On his blog, Debito has posted his advice from 2001 and it still basically holds, though the examples could be updated. Ken Worsley from Japan Economy News is an interesting case of someone who turned from English teaching to entrepreneurship, but the clear thing distinguishing him from many is that he’s quite talented. There just is no escaping that.
It is interesting to see that positions like convenience store clerk, gas station attendant, and even electronics salesman are now open to foreigners, even American-looking white guys. That phenomenon was all but non-existent seven years ago.
Nice to see you mentioned translation, which is a much more viable option for the people you are apparently writing for (it also happens to the job I do “in a regular office building”). If your language skills are tight enough you can make decent money as a translator, even if you just do it freelance (though IMO 2-kyu is pretty worthless. You need much better than 1kyu to be successful). Employment agencies like Tempstaff can help you with details of what you need to do to land that kind of work. Of course, the driver of translation demand is somewhat connected to that of eikaiwa — it depends on Japanese people having sub-standard English skills. If somehow the Japanese education system gets it right, the demand for translation might fall as competition among translators rises.

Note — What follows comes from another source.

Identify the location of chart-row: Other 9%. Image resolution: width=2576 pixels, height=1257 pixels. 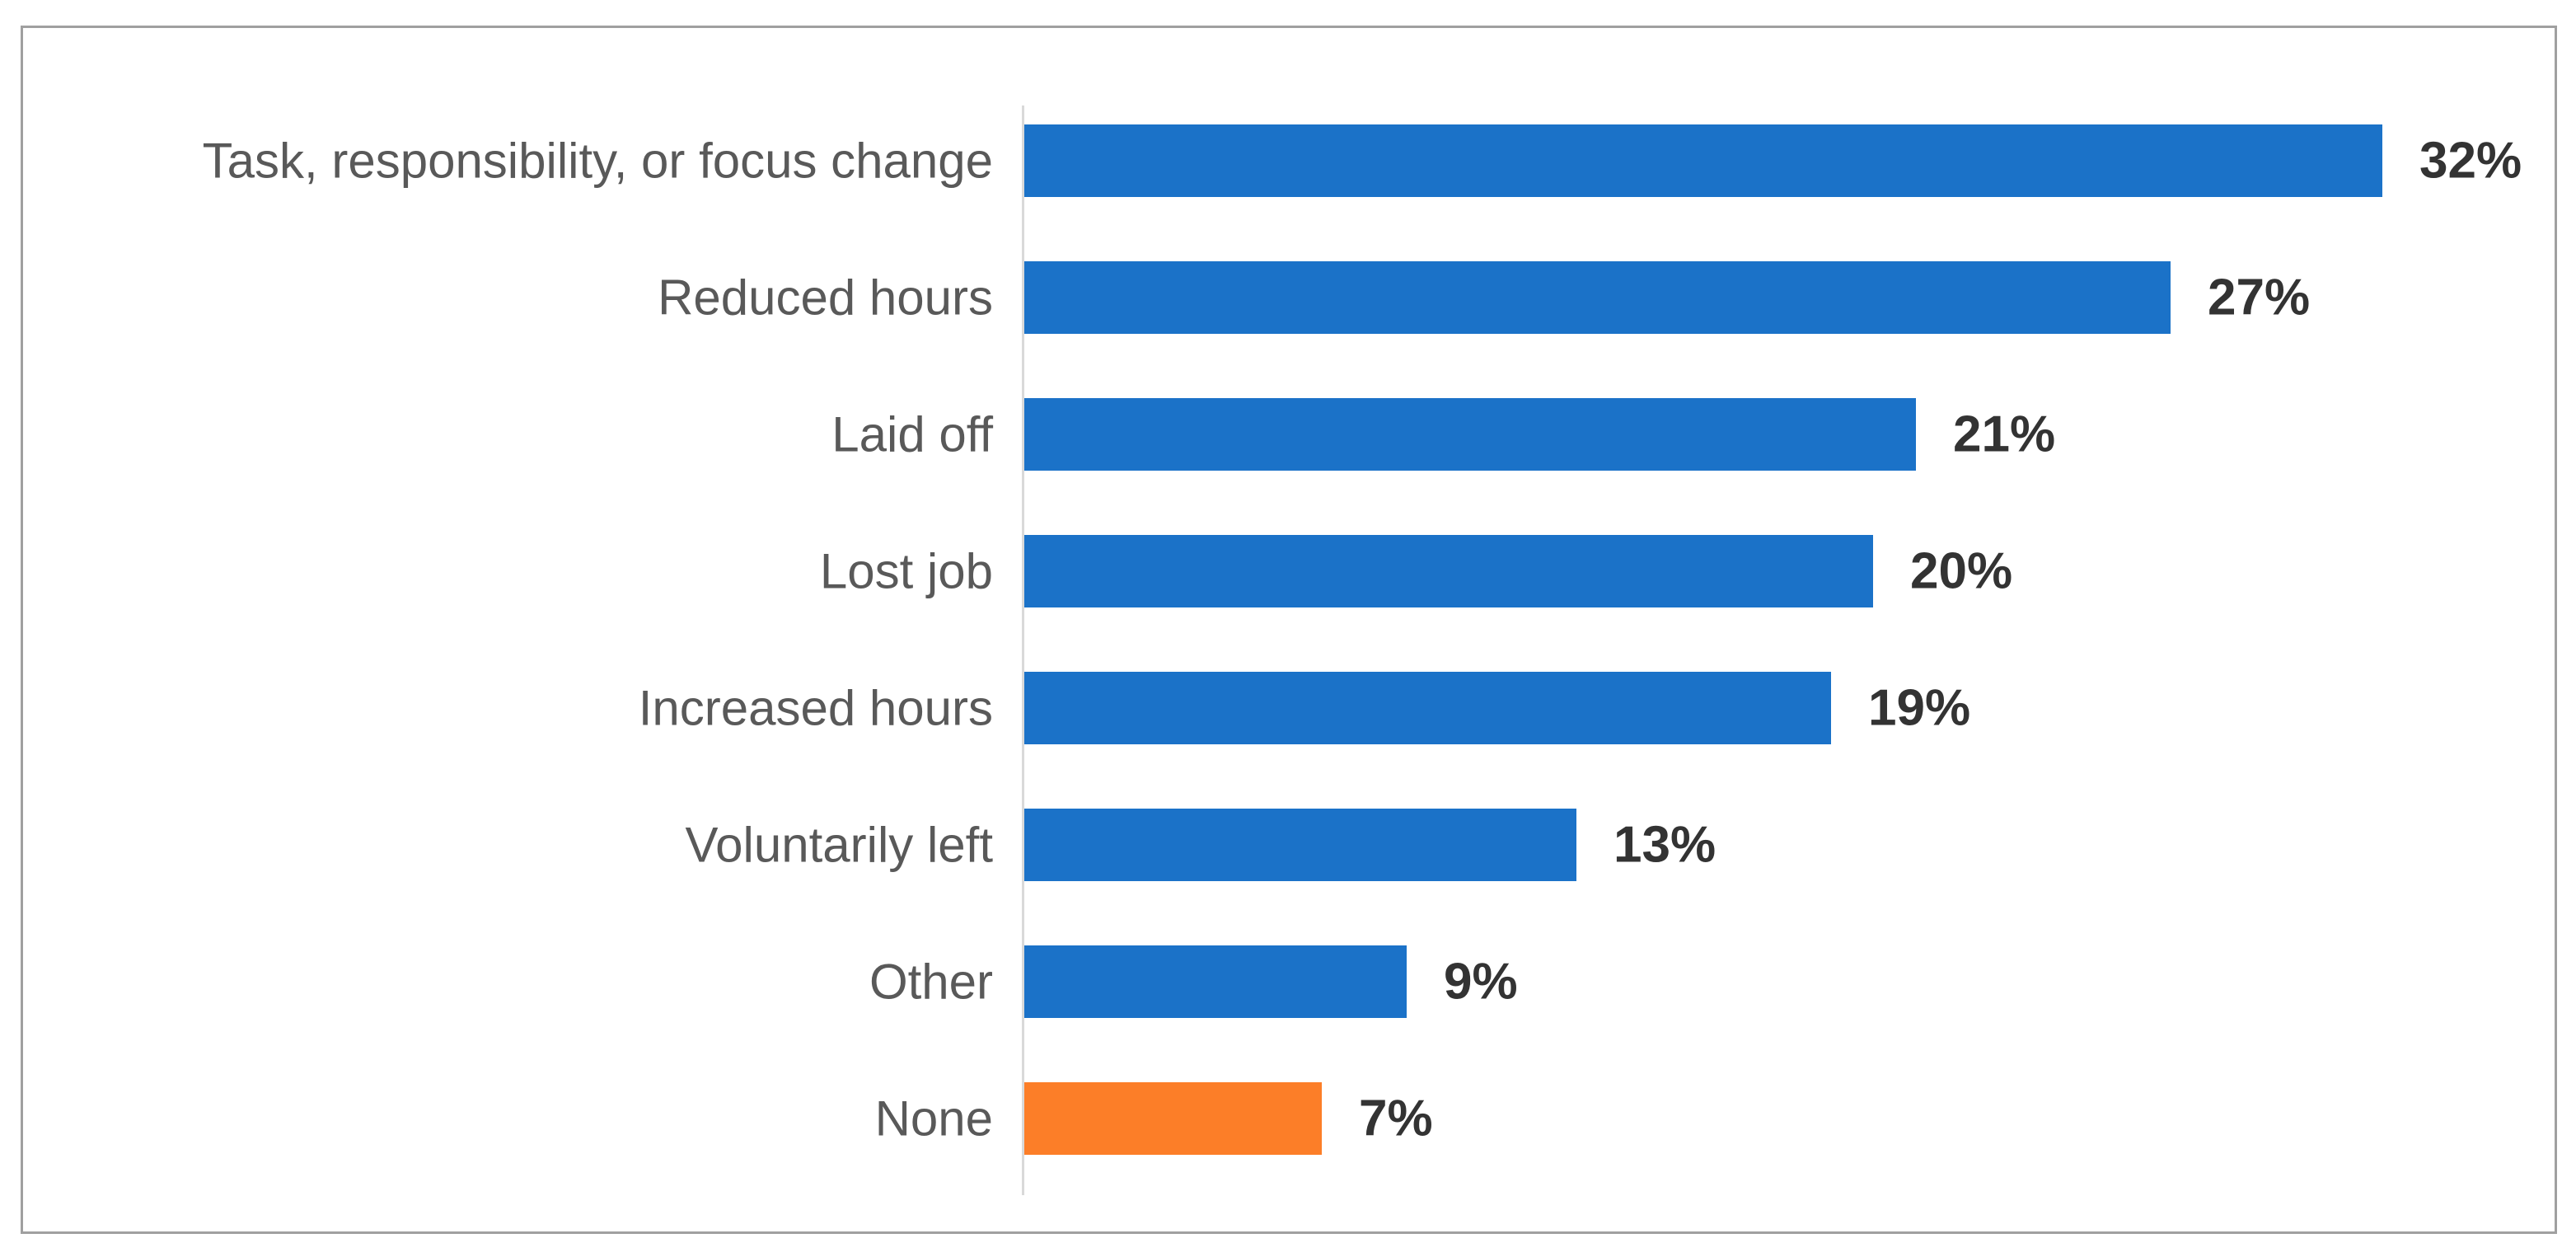
(1289, 982).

I also have to seriously doubt whether “hundreds of thousands” of people have really been fired from eikaiwa schools and face the decision of whether to stay or go. Government statistics seem to show that the number of teachers at private-sector language schools peaked at 15,000 or so, and the numbers now are somewhere just under 10,000. NOVA only employed 4000 teachers and it once boasted that it was the biggest employer of foreign nationals in the private sector. Add to that number the JET program, which accepts about 5,000 people each year, meaning that at any given time there might be as many as 20,000 on JET contracts (though in reality it is probably far less). Then there are the local school district ALT programs and unregistered English teachers/schools, but I don’t see the number topping 100,000. If you want to talk six figures, maybe it would be more accurate to say the decline of the eikaiwa industry has forced hundreds of thousands worldwide to reconsider even attempting a career teaching English in Japan, not to mention future generations for whom it will be basically out of the question.